Tinha a fronte alta e pensativa, os olhos profundos e melancólicos. Nas rugas
do semblante, liam-se as legendas da desgraça e da fadiga o aborrecimento da humanidade
e o amor da solidão. Escondi-me no meio dos nenúfares para ver o que aquele
homem fazia ali.
E o homem assentou-se no rochedo, deixou pender a cabeça
sobre a mão e espraiou a vista pela soledade, contemplou os arbustos buliçosos
e as grandes árvores primitivas; depois, ergueu os olhos para a céu a para a
lua carmesim. Eu observava as ações do homem escondido no meio dos nenúfares e
o homem tremia na solidão. Todavia a noite avançava e ele continuava assentado
sobre o rochedo.
Então o homem desviou os olhos do céu para o rio lúgubre
para as águas amarelas do Zaire, e para as legiões sinistras dos nenúfares;
escutou-lhes os suspiros melancólicos e as oscilações murmurantes E eu o
espreitava sempre, do meu esconderijo e o homem tremia na solidão. Todavia a
noite avançava e ele continuava assentado sobre o rochedo.

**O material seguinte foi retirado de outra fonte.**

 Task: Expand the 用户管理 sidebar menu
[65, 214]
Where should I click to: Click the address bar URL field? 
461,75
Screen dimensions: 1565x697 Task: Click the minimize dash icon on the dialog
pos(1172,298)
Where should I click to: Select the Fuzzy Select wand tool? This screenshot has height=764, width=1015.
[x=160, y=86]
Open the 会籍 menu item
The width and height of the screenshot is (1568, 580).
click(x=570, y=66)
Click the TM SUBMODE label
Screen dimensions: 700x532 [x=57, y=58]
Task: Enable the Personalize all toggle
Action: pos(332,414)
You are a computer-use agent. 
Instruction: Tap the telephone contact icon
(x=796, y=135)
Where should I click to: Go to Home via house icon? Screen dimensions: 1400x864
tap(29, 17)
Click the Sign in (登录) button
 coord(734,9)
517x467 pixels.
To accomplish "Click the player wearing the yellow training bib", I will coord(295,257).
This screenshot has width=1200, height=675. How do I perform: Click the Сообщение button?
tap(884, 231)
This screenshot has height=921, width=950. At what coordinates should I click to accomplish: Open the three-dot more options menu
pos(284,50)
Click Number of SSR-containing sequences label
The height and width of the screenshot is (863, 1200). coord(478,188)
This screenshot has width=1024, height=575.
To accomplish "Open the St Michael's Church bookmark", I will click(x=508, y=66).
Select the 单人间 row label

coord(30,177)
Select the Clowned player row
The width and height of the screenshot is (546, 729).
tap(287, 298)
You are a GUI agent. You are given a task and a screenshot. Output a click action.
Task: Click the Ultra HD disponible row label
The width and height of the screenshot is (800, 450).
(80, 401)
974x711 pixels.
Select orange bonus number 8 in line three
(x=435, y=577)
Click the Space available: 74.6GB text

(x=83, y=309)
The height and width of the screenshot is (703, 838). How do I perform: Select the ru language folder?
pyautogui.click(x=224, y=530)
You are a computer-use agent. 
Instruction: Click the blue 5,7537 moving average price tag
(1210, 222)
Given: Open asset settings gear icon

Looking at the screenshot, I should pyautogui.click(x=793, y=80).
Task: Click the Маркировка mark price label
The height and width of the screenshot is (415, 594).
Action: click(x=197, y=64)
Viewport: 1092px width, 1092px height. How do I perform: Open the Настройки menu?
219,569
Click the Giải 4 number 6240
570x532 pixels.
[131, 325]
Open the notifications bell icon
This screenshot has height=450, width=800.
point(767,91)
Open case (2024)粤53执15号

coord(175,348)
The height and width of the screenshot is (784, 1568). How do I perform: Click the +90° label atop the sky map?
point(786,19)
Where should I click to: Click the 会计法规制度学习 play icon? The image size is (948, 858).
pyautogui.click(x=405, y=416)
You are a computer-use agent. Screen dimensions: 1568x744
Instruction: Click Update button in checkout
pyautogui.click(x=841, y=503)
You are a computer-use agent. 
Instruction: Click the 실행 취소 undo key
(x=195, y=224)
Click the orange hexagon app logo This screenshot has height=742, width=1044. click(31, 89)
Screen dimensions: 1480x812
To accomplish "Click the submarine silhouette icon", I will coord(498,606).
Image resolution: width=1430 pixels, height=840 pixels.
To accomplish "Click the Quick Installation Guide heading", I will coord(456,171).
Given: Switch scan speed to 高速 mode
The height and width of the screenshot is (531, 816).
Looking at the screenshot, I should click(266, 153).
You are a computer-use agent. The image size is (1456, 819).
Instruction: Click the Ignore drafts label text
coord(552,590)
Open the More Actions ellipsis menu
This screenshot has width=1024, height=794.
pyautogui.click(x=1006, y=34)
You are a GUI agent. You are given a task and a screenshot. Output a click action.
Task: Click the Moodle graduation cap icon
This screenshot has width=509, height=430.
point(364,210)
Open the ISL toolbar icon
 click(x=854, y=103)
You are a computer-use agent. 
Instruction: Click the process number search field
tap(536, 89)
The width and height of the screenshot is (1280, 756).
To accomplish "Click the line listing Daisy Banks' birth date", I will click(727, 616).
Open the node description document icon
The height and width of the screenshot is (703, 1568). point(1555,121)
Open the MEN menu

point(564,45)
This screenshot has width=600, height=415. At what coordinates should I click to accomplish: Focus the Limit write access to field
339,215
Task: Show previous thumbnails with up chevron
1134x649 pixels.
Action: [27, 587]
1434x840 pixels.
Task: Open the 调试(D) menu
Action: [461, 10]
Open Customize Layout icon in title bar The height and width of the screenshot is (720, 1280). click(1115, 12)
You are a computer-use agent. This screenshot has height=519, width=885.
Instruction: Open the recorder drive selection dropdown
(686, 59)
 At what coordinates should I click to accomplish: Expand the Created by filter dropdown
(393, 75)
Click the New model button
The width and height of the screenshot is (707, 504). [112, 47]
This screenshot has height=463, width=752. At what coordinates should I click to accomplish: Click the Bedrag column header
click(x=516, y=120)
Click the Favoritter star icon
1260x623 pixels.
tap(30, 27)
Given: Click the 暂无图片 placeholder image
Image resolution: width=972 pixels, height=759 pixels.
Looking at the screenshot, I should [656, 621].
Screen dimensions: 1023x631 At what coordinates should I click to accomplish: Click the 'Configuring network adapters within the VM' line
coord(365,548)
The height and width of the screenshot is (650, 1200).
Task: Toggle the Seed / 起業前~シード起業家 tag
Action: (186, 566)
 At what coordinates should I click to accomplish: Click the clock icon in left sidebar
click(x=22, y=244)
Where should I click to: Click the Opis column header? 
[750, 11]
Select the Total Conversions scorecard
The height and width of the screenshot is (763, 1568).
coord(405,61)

Embrenhei-me na profundezas longínquas do pântano, caminhei
sobre e as flores dos nenúfares e chamei os hipopótamos que habitavam a
espessura do bosque. E os hipopótamos ouviram o meu chamado e vieram os
Behemothes até o pé do rochedo e soltaram um rugido medonho. E eu, escondido
por entre os nenúfares, espreitava os movimentos do homem e o homem tremia na
solidão. Todavia a noite avançava e ele continuava assentado sobre o rochedo.
Então invoquei os elementos e uma tempestade horrorosa rosa
sobreveio. E o céu tornou-se lívido pela violência da tempestade e a chuva caía
em torrente sobre a cabeça do homem e as ondas do rio transbordavam e o rio
espumava enfurecido e os nenúfares suspiravam com mais força, e a floresta
debatia-se com o vento, e o trovão ribombava e os raios flamejavam, e o rochedo
estremecia.
Irritei-me e amaldiçoei a tempestade, o rio e os nenúfares,
o vento e as floresta, o céu e o trovão. E na minha maldição os elementos emudeceram
e a lua parou na sua carreira, e o trovão expirou e o raio deixou de faiscar, e
as nuvens ficaram imóveis e as águas tornaram n repousar no seu imenso leito, e
as árvores cessaram de se agitar, e os nenúfares não suspiraram mais e na
floresta não se tornou a ouvir o mínimo murmúrio, nem a sombra de um som no
vasto deserto sem limites. Olhei para os caracteres escritos no rochedo e os
caracteres diziam agora: Silêncio.
Volvi outra vez os olhos para o homem, e o seu rosto estava
pálido de terror. De repente, levantou a cabeça, ergueu-se sobre o rochedo e
pôs o ouvido à escuta. Mas não se ouviu nem uma voz no deserto ilimitado. E os
caracteres gravados no rochedo diziam sempre: Silêncio. E o homem estremeceu e
fugiu e para tão longe fugiu que jamais o tornei a ver.
Ora, os livros dos magos, os melancólicos livros dos magos
encerram belos contos, esplêndidas histórias do céu, da terra e do mar
poderosos; dos gênios que têm reinado sobre a terra, sobre o mar e sobre o céu
sublime. Há muita ciência na palavra das Sibilas. E das florestas sombrias de
Dodona saíam outrora oráculos profundos.
Mas jamais se ouviu uma história tão espantosa como esta!
Foi o demônio que ma contou, assentado ao um lado, na solidão do túmulo. Quando
acabou de falar, desatou a rir e como não pudesse rir com ele, amaldiçoou-me.
Então o lince, que vive eternamente no túmulo, saiu do seu esconderijo e veio
deitar-se aos pés do demônio, olhando-o fixamente nas pupilas.